*AIM OF THE EXERCISE:* Rewrite the part of the records below that opens with the line containing "The height and" and closes with the line containing "[x=141, y=142]", substituting "Privacy policy" for "End user license agreement" and keeping everything else the same. Leave the pictures out of your answer.

*DATA EXTRACT:*
..............................

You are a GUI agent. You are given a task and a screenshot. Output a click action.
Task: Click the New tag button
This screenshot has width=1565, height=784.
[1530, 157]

..............................

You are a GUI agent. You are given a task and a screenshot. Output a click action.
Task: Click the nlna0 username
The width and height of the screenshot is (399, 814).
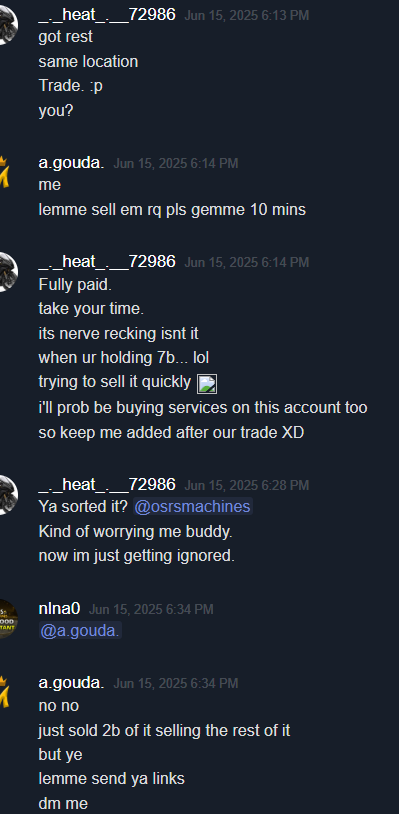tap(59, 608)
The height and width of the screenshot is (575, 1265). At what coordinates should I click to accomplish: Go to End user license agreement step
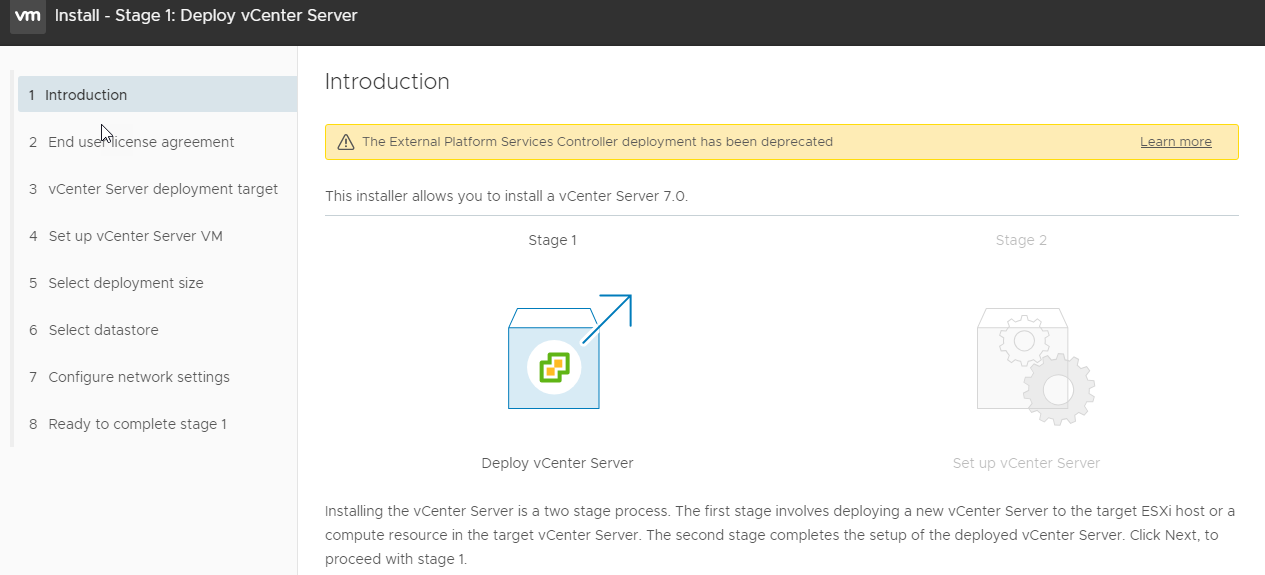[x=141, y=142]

..............................

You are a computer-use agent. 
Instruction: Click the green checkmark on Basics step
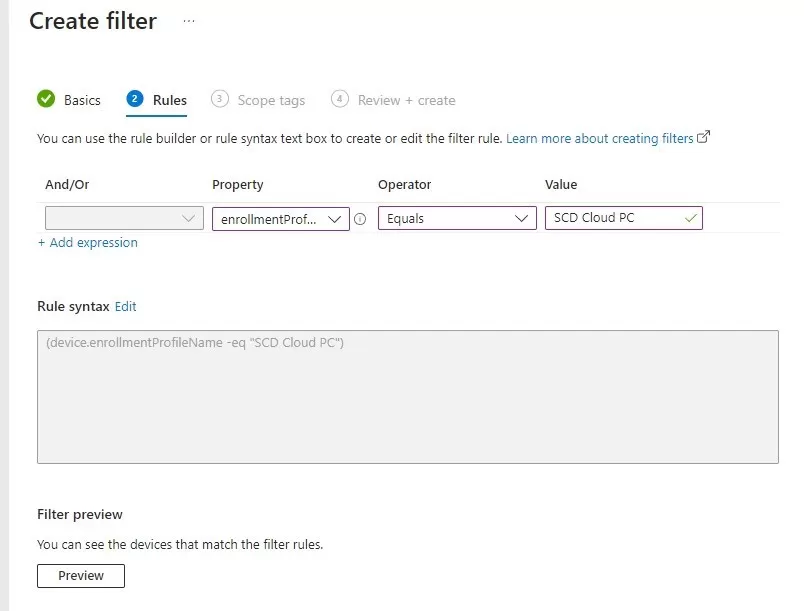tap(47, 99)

..............................

*IN RESPONSE:*
The height and width of the screenshot is (575, 1265). At what coordinates should I click to accomplish: Go to Privacy policy step
[x=141, y=142]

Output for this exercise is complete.